La gestione dei migranti e i nuovi Commissari ad hoc

Sulle migrazioni Von der Leyen cerca un equilibrio difficile. Afferma la necessità di un chiaro rafforzamento delle frontiere – portando il numero di guardie Frontex sino a 30mila – per gestire insieme e con fermezza la sfida migratoria. Ma, dice Von der Leyen guardando con evidenza più a sinistra, la gestione di quel dossier «deve sempre ispirarsi al principio di solidarietà e dobbiamo sempre ricordare che i migranti sono esseri umani come me e voi, protetti dai diritti umani». Von der Leyen propone poi una serie di innovazioni istituzionali per rispondere ad alcune sfide emergenti, almeno ai suoi occhi. Vuole tre nuove deleghe ad hoc nella nuova Commissione, in particolare, e alcune di queste sembrano disegnate per attirare l’attenzione dell’Italia e del suo governo: un Commissario ad hoc per il Mediterraneo («merita la nostra continua attenzione», un Commissario alla Casa (per «rispondere alle cose che più preoccupano le persone», anche se l’Ue non ha alcuna competenza in materia), infine un vicepresidente con delega alla sburocratizzazione. Ammesso e non concesso che basterà ad addolcire la pillola per Giorgia Meloni. Dei cui voti, comunque, la presidente-ricandidata potrebbe anche non avere bisogno (per essere reincoronata presidente le bastano un minimo di 361 voti).

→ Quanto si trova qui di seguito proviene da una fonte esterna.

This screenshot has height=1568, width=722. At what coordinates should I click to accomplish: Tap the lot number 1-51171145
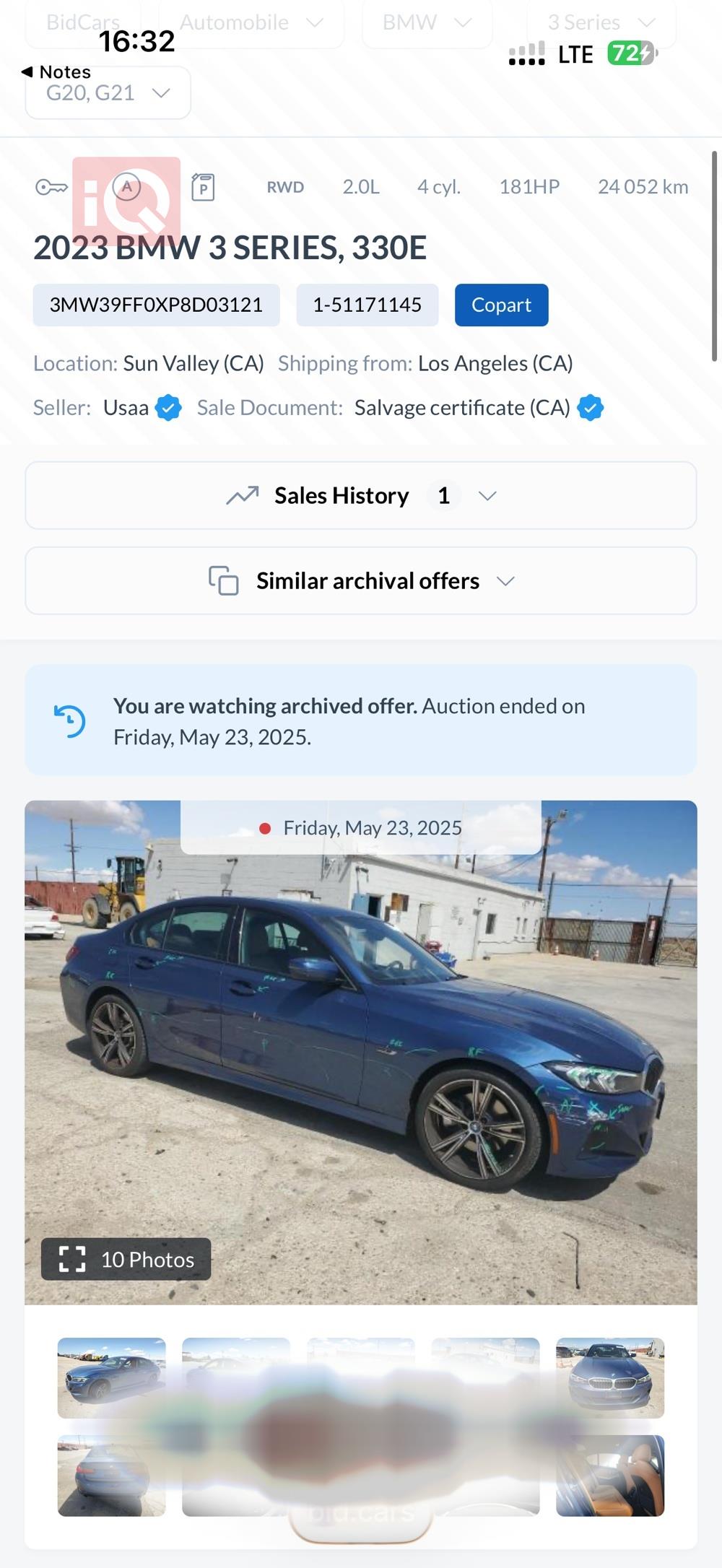pyautogui.click(x=367, y=305)
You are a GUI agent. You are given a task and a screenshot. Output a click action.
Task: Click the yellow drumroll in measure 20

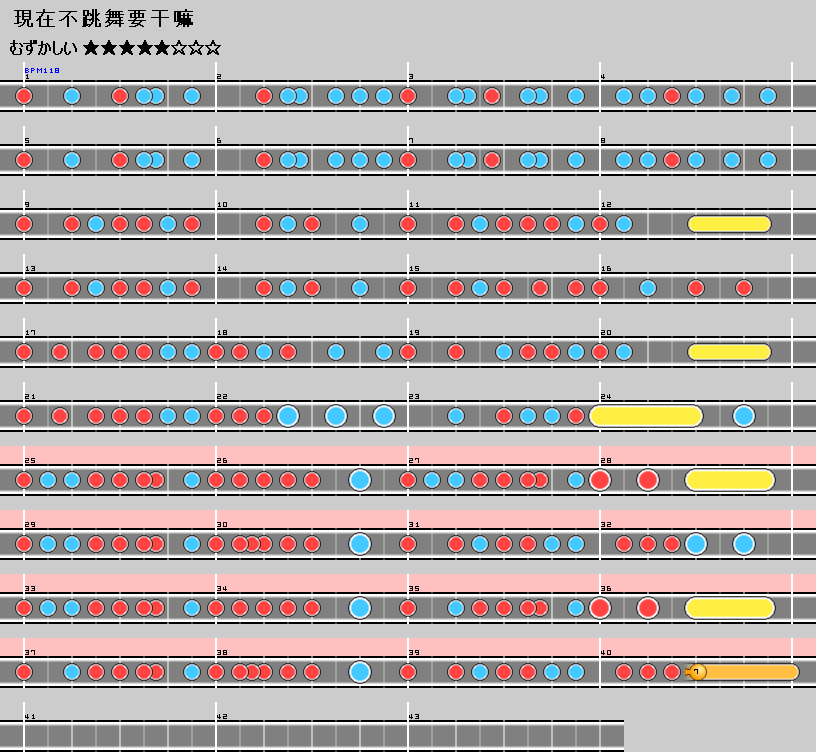coord(729,352)
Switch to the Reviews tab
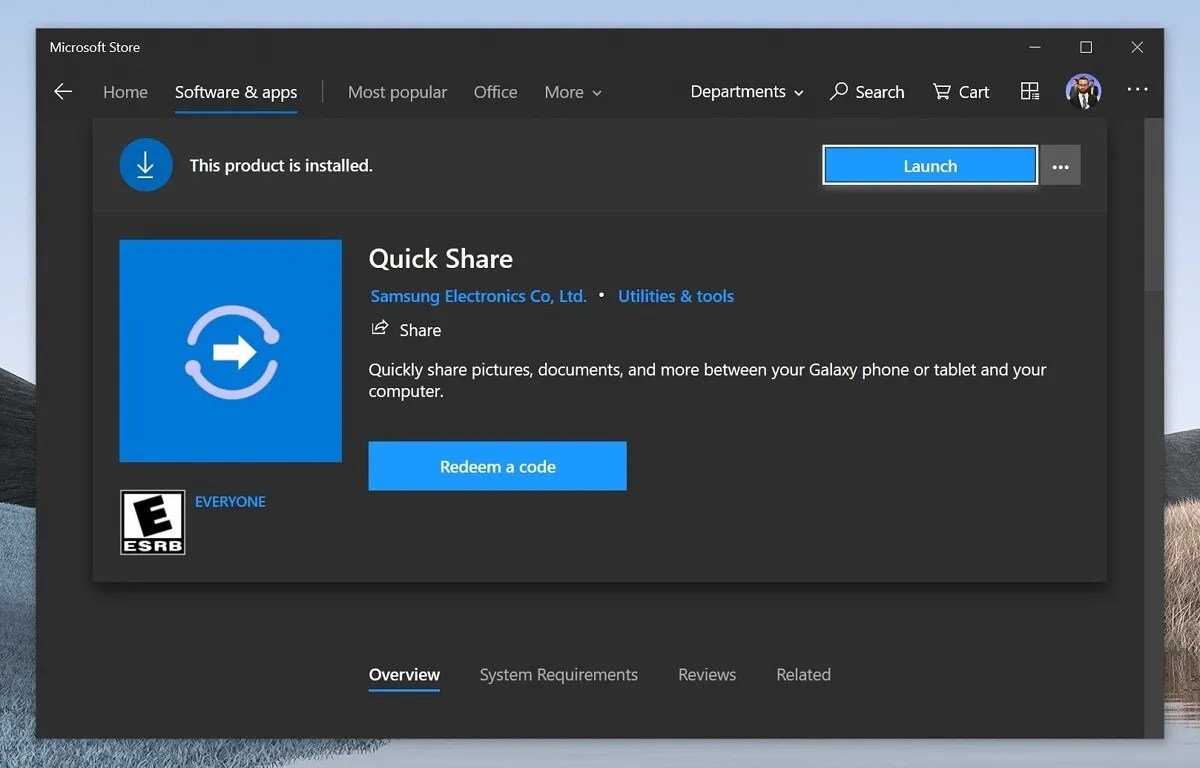Screen dimensions: 1200x768 click(x=707, y=675)
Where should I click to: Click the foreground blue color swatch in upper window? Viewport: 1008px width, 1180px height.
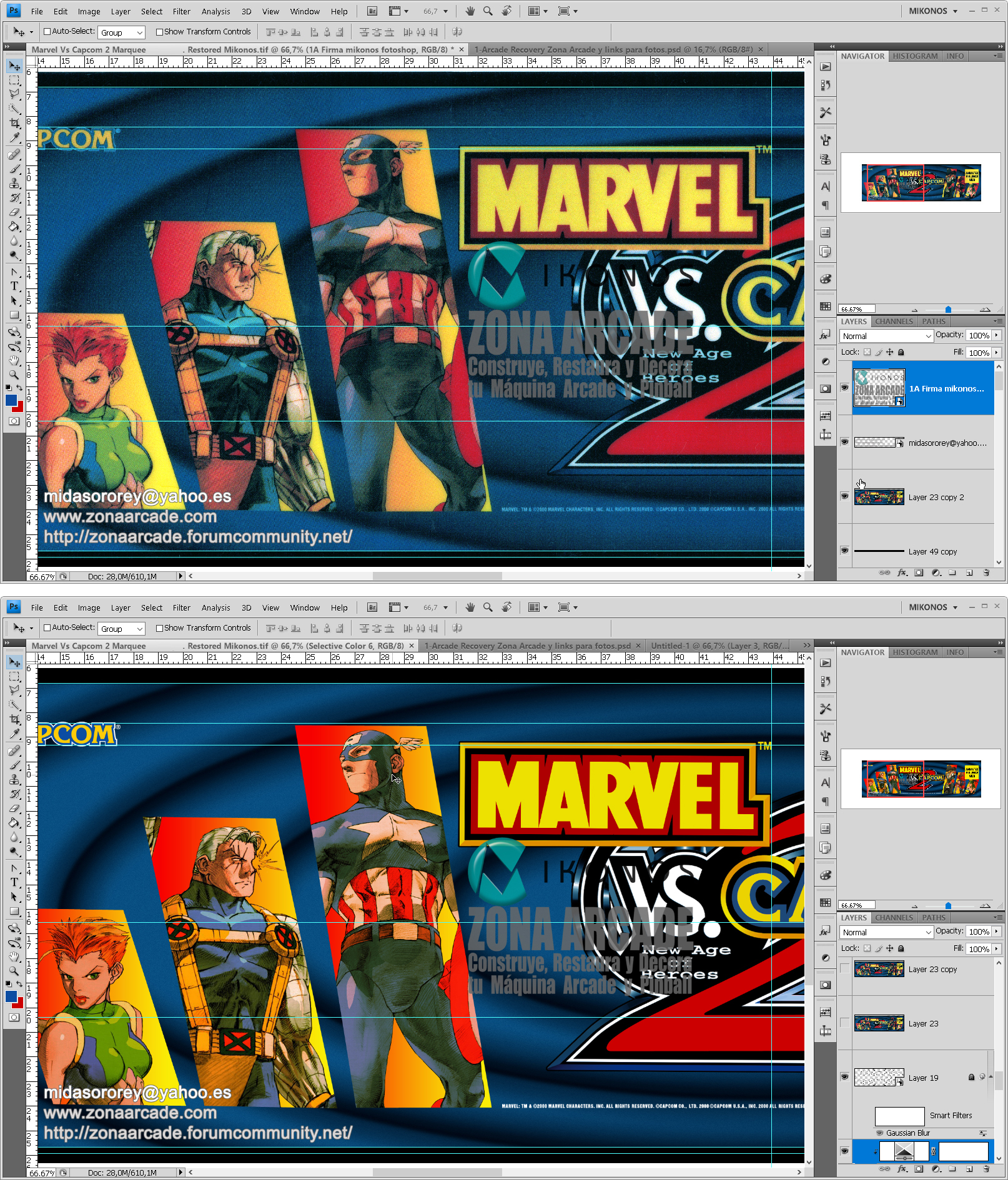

La piattaforma centrista per il bis alla Commissione

Alla fine di oltre 40 minuti di discorso, Von der Leyen lascia che emerga con chiarezza la sua piattaforma politica, già messa nero su bianco nelle political guidelines che la 65enne tedesca ha fatto planare sui tavoli di tutte le delegazioni di prima mattina: un appello al «centro democratico», che, scolpisce Von der Leyen, «deve reggere di fronte alle turbolenze internazionali e alle ansie e incertezze» degli europei. Le differenze tra i diversi gruppi politici sono fisiologiche, ma abbiamo dimostrato negli ultimi anni di poter unirci attorno a linee e strategie comuni – come nell’approvazione del Patto Asilo e Immigrazione -, ed è quello che ora possiamo fare di nuovo nell’interesse del futuro dell’Europa, è il senso dell’appello di Von der Leyen. Che si conclude con una doppia citazione. Con le parole di Jacques Delors in un celebre discorso del 1989: «La nostra Comunità non è solo il frutto della storia e della necessità, ma anche della volontà». Poi, dopo le repliche dei capigruppo dei diversi partiti Ue, con quelle di David Sassoli – le ultime pronunciate in Aula prima della prematura scomparsa nel gennaio 2022 (in doppia lingua originale): «La speranza siamo noi, we the people of Europe are our best hope in a dangerous world». Ora qualche ora di riflessione, prima del voto di fiducia sul bis dell’ex ministra di Angela Merkel.